Geography
- Location: 4700 North Las Vegas Boulevard Nellis Air Force Base, Clark County, Nevada, U.S.
- Coordinates: 36°14′45″N 115°02′57″W﻿ / ﻿36.24583°N 115.04917°W

Organisation
- Care system: Governmental
- Type: District
- Affiliated university: None
- Network: Nellis Air Force Base United States Department of Veterans Affairs

Services
- Standards: Joint Commission
- Emergency department: Level III Trauma Center
- Beds: 80

Helipads
- Helipad: Yes

History
- Founded: August 1994; 31 years ago

Links
- Website: https://nellis.tricare.mil/

= Mike O'Callaghan Military Medical Center =

Mike O'Callaghan Military Medical Center is an American military hospital owned and operated by the United States Air Force. It is located on Nellis Air Force Base in Clark County, Nevada and is run by the 99th Medical Group (MDG).

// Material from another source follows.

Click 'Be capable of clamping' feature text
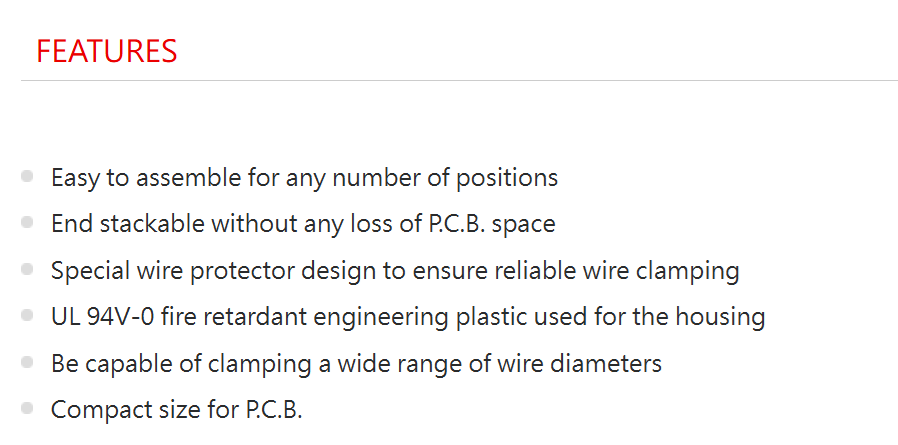 tap(356, 364)
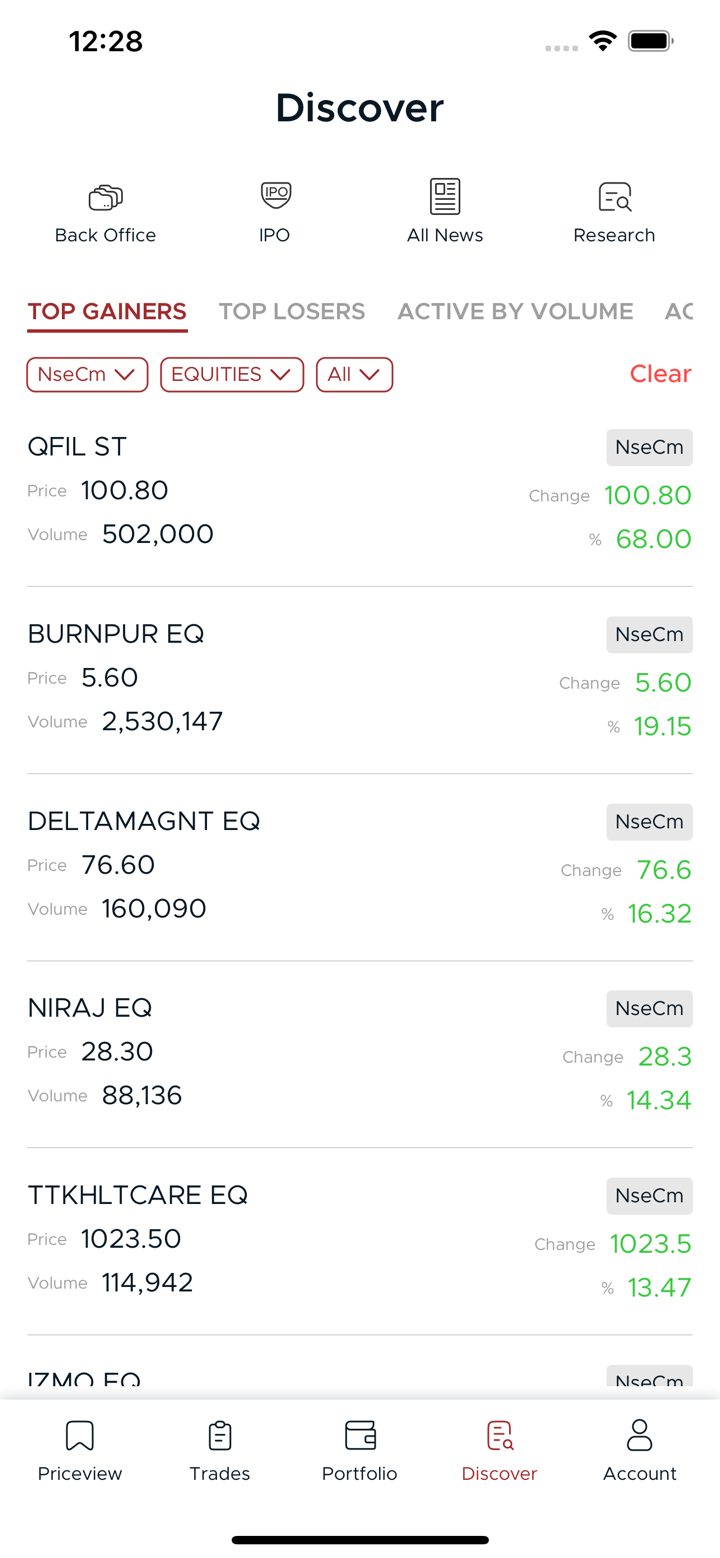Select the DELTAMAGNT EQ stock entry
This screenshot has height=1558, width=720.
point(300,866)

Members of the 99th Medical Group run the 80-bed medical treatment facility. The Air Force provides executive oversight of the facility, staffs all outpatient activities/clinics and inpatient beds for Department of Defense (DoD) beneficiaries. Veterans Administration (VA) patients also have privileges at the hospital if referred by the VA.

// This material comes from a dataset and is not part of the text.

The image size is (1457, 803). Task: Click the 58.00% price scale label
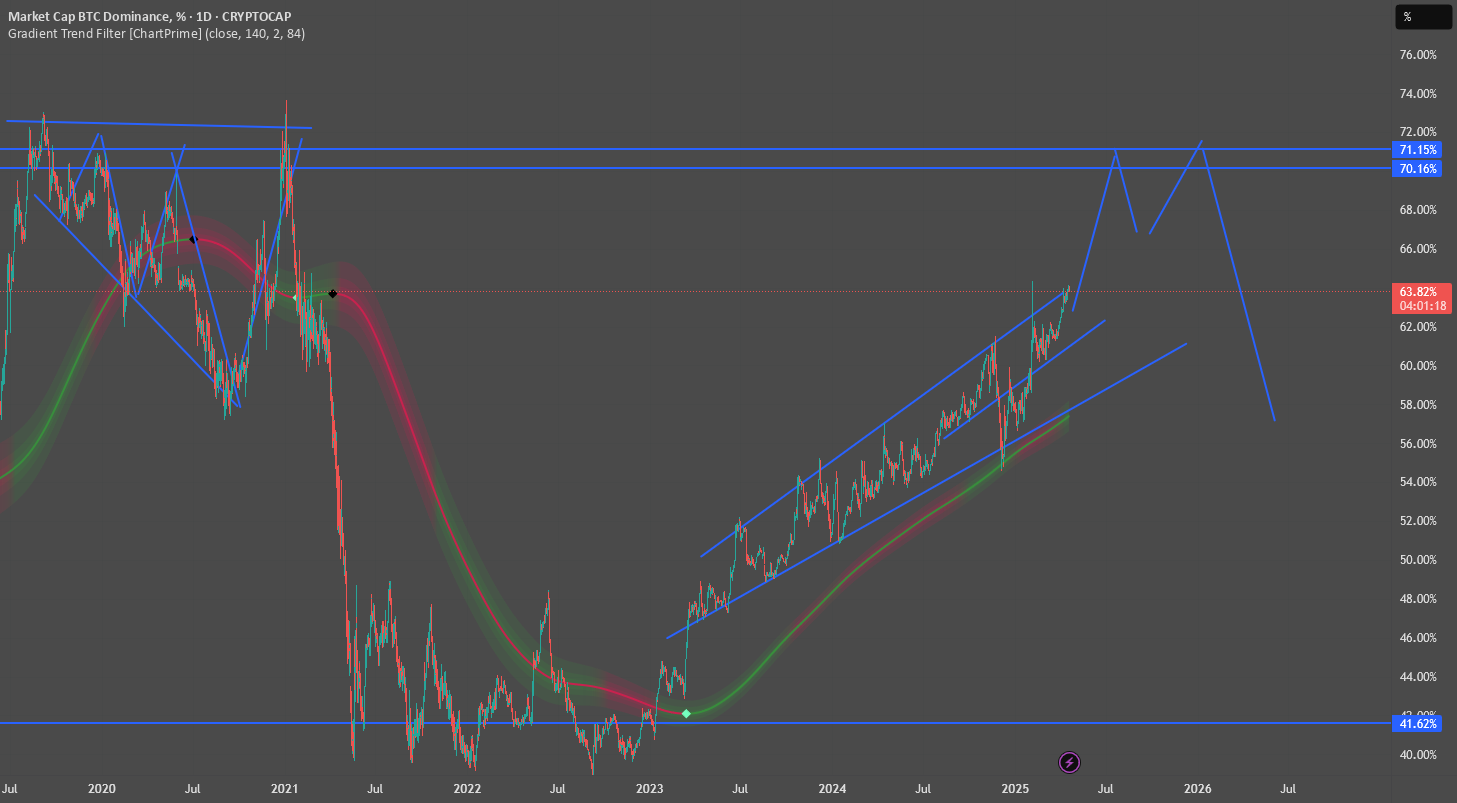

Fully integrated into the Clark County emergency medical services (EMS) system, Mike O’Callaghan Military Medical Center (MOMMC) is the only hospital and only trauma center in northeast Las Vegas. The level III trauma center is the first Air Force medical facility to treat civilian critical care and trauma patients arriving by ambulance.

==History==
Mike O'Callaghan Federal Hospital opened in August 1994, named after Nevada's 23rd Governor Mike O'Callaghan.

It was renamed Mike O'Callaghan Federal Medical Center in January 2012.

It was renamed Mike O'Callaghan Military Medical Center in March 2017.

Medical Center Commander is Colonel Ryan Mihata, who assumed command from Colonel Brent Johnson on July 15, 2022.